### Given problem A
Answer these about the Statalist message:
(i) Who sent it?
(ii) On what date did Statalist move from an email list to a forum?
(iii) Which dataset does the example load with -sysuse-?

### Extract provided
Bookmark and Share

Notice: On April 23, 2014, Statalist moved from an email list to a forum, based at statalist.org.


[Date Prev][Date Next][Thread Prev][Thread Next][Date Index][Thread Index]

Re: st: Obtaining details about -merge, update-


From   Robert Picard <picard@netbox.com>
To   "statalist@hsphsun2.harvard.edu" <statalist@hsphsun2.harvard.edu>
Subject   Re: st: Obtaining details about -merge, update-
Date   Sat, 19 Oct 2013 11:30:42 +0200

I think that -cf- can be used to find out how many times each variable
has been updated.

* -------------- begin example ------------------
sysuse auto, clear
isid make, sort
tempfile new
save "`new'"

replace price = . if price > 5000
replace rep78 = . if rep78 < 3
tempfile old
save "`old'"

merge 1:1 make using "`new'", update

* if you do not want -cf- to stop execution...
cap noi cf _all using "`old'"

* if you don't mind the error...
cf _all using "`old'"

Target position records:
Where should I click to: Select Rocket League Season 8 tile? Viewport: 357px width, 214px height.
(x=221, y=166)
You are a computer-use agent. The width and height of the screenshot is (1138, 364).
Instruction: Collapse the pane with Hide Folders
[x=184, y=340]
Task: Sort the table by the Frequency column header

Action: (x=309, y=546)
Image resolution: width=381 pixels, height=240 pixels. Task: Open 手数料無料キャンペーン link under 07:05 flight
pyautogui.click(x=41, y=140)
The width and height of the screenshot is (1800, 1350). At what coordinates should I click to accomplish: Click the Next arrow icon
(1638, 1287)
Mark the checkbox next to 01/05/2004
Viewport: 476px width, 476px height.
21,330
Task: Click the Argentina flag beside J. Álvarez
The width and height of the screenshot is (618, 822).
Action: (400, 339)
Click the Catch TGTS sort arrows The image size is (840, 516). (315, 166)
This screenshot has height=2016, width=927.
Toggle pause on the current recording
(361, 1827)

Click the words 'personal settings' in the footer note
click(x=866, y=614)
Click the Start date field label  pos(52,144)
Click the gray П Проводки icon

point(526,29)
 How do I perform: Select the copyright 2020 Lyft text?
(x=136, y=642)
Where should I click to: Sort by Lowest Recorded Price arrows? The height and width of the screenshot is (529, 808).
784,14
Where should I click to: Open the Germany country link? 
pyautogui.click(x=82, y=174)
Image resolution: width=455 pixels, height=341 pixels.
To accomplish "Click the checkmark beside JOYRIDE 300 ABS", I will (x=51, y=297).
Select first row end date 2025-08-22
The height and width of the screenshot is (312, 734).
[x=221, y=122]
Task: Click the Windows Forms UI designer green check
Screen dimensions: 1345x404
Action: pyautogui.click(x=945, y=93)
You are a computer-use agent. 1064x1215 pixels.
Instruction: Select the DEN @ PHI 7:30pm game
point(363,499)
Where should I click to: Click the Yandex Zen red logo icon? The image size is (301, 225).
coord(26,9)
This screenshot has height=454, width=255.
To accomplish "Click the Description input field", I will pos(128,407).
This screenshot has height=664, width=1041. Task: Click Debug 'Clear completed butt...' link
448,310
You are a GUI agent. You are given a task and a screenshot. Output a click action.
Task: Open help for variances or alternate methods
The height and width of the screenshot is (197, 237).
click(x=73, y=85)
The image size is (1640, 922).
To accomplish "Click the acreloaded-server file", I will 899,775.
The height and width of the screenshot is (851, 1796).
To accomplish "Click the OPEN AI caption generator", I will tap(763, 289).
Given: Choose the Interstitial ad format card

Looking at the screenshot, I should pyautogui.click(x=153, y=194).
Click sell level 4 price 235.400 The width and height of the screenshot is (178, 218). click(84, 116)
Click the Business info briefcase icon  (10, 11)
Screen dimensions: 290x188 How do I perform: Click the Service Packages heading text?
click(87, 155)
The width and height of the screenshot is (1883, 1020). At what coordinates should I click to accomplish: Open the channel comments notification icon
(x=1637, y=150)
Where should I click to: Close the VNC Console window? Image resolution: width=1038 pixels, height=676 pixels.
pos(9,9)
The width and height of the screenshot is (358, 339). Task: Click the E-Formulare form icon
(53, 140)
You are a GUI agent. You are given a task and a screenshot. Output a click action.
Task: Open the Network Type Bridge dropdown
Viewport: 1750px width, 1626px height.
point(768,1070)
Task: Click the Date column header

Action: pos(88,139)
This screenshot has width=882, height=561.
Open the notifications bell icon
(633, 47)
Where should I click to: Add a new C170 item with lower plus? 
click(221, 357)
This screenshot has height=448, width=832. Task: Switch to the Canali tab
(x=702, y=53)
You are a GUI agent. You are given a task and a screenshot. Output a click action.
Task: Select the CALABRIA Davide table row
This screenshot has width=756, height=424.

### Given problem B
Transcribe the records line for line, beginning at the line that has "Where should I click to: Open" and stopping after the line that has "will (x=51, y=297).".

### Task solution A
(i) Robert Picard
(ii) April 23, 2014
(iii) auto

### Task solution B
Where should I click to: Open the Germany country link? 
pyautogui.click(x=82, y=174)
Image resolution: width=455 pixels, height=341 pixels.
To accomplish "Click the checkmark beside JOYRIDE 300 ABS", I will (x=51, y=297).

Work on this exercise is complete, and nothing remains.